Now before the Court, Plaintiff requests an order compelling FedEx to respond to his discovery requests;2 while FedEx seeks an order of protection from the same.

LEGAL STANDARD

The Federal Rules relating to discovery permit each party to serve the opposing party with document requests which relate to “any matter that may be inquired into under Rule 26(b).” Fed. R. Civ. P. 34(a). “For each item or category, the response must either state that inspection and related activities will be permitted as requested or state an objection to the request, including the reasons.” Id. R. 34(b)(2)(B). If only part of the request is objectionable, the responding party must specify the part and permit inspection of the rest. Id. R. 34(b)(2)(C). Where a party fails to cooperate in discovery, the propounding party may motion the Court “for an order compelling an answer, designation, production, or inspection.” Id. R. 37(a)(3)(B).

ANALYSIS

The issue before the Court is not one uncommon. The Court acknowledges that parties to litigation would be much better off if they did not have to disclose certain evidence under their control. But alas, this is not the state of affairs intended by our adversarial system, nor is it amenable to our rules of discovery. The Court reminds the parties of the well-established principle:

[406]*406“Mutual knowledge of all the relevant facts gathered by both parties is essential to proper litigation.” Thus the spirit of the rules is violated when advocates attempt to use discovery tools as tactical weapons rather than to expose the facts and illuminate the issues by overuse of discovery or unnecessary use of defensive weapons or evasive responses. All of this results in excessively costly and time-consuming activities that are disproportionate to the nature of the case, the amount involved, or the issues or values at stake. Fed.R.Civ.P. 26 advisory committee note (1983) (quoting Hickman v. Taylor, 329 U.S. 495, 507, 67 S.Ct. 385, 91 L.Ed. 451 (1947)).

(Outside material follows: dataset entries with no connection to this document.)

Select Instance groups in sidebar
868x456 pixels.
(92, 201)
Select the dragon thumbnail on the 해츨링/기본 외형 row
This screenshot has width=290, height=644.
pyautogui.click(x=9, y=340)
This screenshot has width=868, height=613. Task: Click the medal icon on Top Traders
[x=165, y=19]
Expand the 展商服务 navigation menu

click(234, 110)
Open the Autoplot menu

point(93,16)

I. Plaintiff’s First Motion to Compel

In his first motion to compel (Doc. # 36), Plaintiff avers that FedEx responded to his production requests with incomplete or evasive answers, and unfounded objections. Upon reviewing Plaintiffs requests and Defendant’s responses thereto, the Court notes that Defendant objected to (or otherwise declined to answer) 16 of Plaintiffs 19 document requests. The Court undertakes to address FedEx’s seemingly insurmountable claim of privilege under Rule 26.

A. Work-Product Doctrine

First, FedEx objects to several of Plaintiffs requests on the basis that the sought-after documents are protected work-product.

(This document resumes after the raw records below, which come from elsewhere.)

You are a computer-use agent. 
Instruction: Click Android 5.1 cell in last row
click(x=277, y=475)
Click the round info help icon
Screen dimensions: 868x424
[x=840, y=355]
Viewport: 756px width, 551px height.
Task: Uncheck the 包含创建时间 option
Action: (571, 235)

The rules of discovery shield against the disclosure of documents prepared in anticipation of litigation by or for another party. Fed.R.Civ.P. 26(b)(3)(A). To invoke the “workproduct” doctrine, the party from whom discovery is sought must “(i) expressly make the claim [of privilege]; and (ii) describe the nature of the documents ... not produced or disclosed — and do so in a manner that, without revealing information itself privileged or protected, will enable other parties to assess the claim.” Id. R. 26(b)(5). While work-product is broadly applied, it is a qualified privilege that may be overcome by a proper showing of substantial need and an inability without undue hardship to obtain the substantial equivalent by other means. Onwuka v. Federal Express Corp., 178 F.R.D. 508, 512-15 (D.Minn.1997) (quoting Fed.R.Civ.P. 26(b)(3) advis. comm. n.).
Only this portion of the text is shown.